(Saved entries)
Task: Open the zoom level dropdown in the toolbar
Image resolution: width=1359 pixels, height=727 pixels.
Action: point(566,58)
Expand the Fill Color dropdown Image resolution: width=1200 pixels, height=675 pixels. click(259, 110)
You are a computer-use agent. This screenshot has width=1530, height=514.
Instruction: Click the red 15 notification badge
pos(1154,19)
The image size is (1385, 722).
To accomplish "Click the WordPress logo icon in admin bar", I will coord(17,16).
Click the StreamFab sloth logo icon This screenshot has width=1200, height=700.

- [Assignment]:
Output every entry shown above, exactly.

- [Your response]:
Task: Open the zoom level dropdown in the toolbar
Image resolution: width=1359 pixels, height=727 pixels.
Action: point(566,58)
Expand the Fill Color dropdown Image resolution: width=1200 pixels, height=675 pixels. click(259, 110)
You are a computer-use agent. This screenshot has width=1530, height=514.
Instruction: Click the red 15 notification badge
pos(1154,19)
The image size is (1385, 722).
To accomplish "Click the WordPress logo icon in admin bar", I will coord(17,16).
Click the StreamFab sloth logo icon This screenshot has width=1200, height=700.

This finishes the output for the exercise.